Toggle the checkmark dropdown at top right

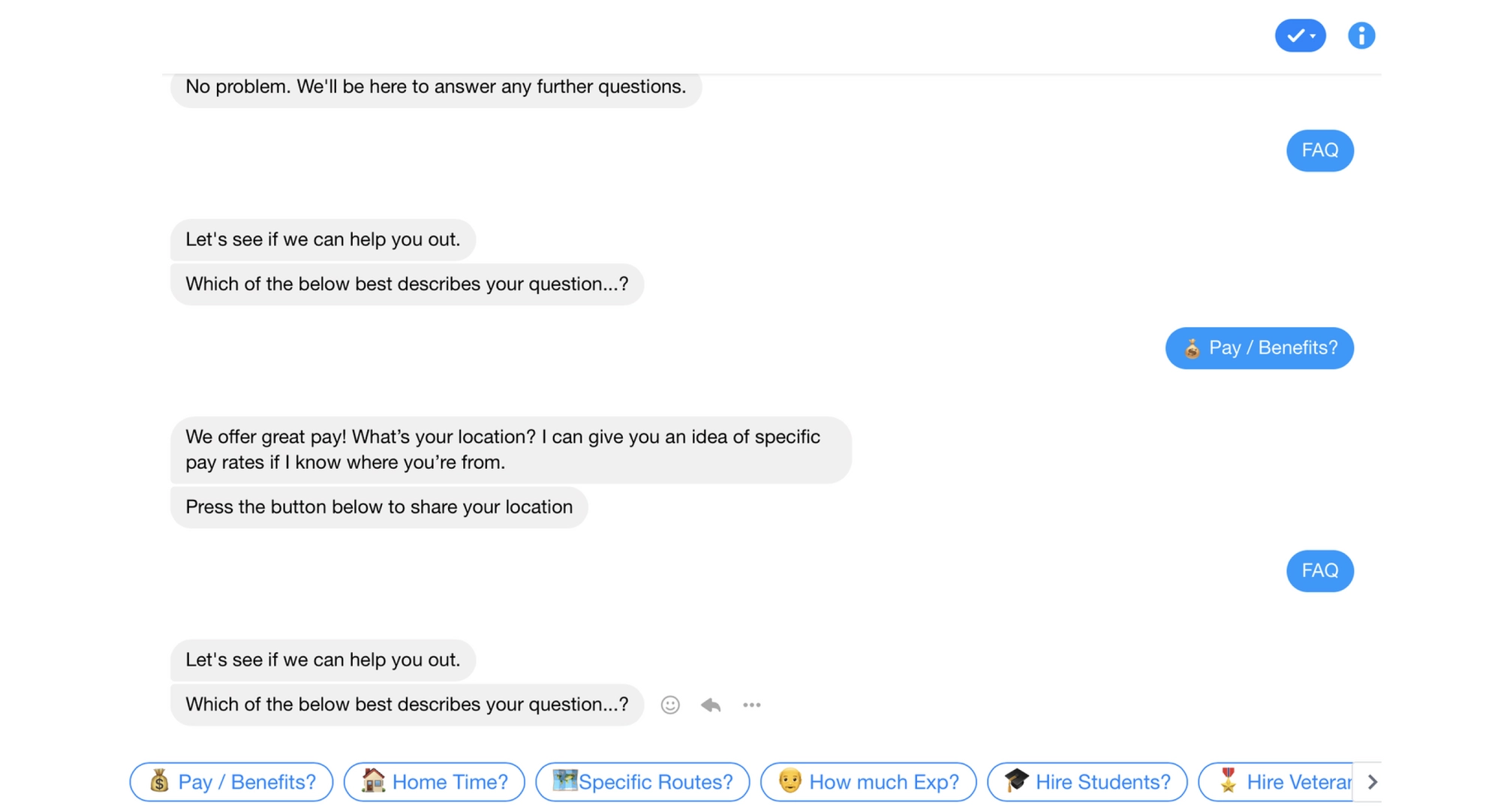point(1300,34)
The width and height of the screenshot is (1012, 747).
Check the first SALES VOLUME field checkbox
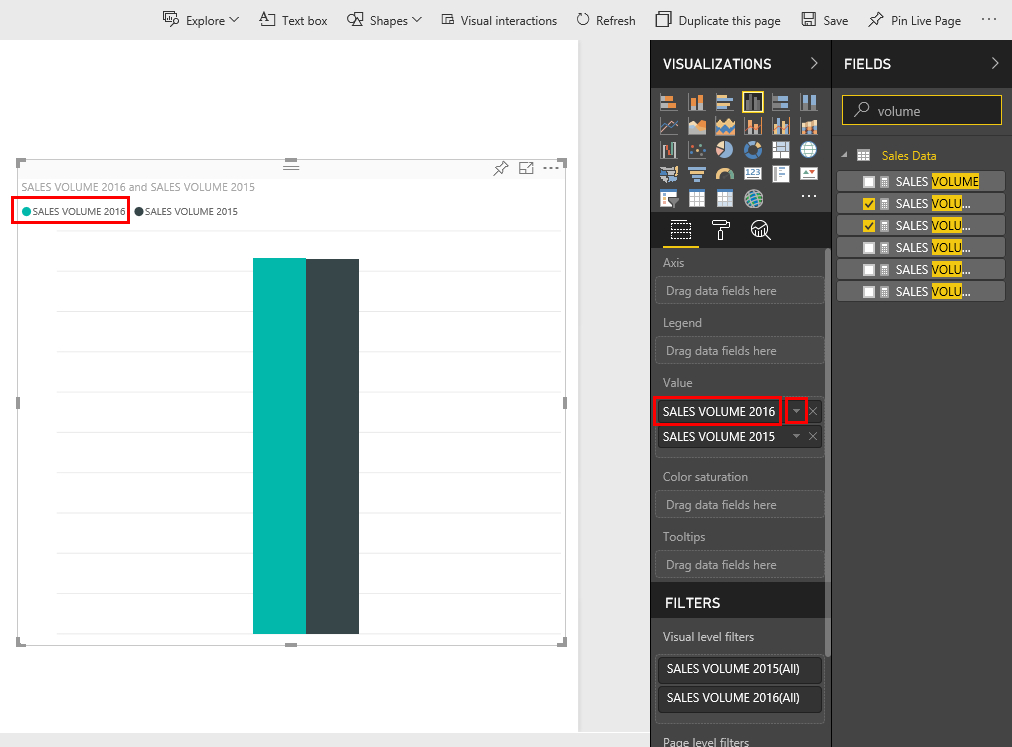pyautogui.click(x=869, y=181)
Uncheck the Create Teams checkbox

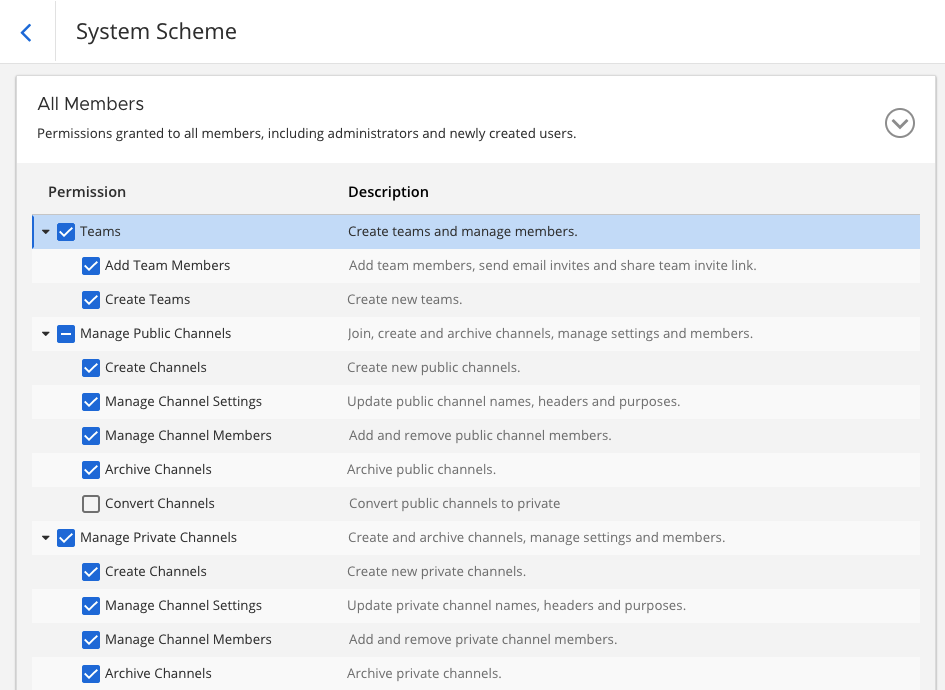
★ ★ ★ ★
> Exercise: Leave out the images and copy every record above exactly.

> Written answer:
Toggle the checkmark dropdown at top right

point(1300,34)
The width and height of the screenshot is (1012, 747).
Check the first SALES VOLUME field checkbox
pyautogui.click(x=869, y=181)
Uncheck the Create Teams checkbox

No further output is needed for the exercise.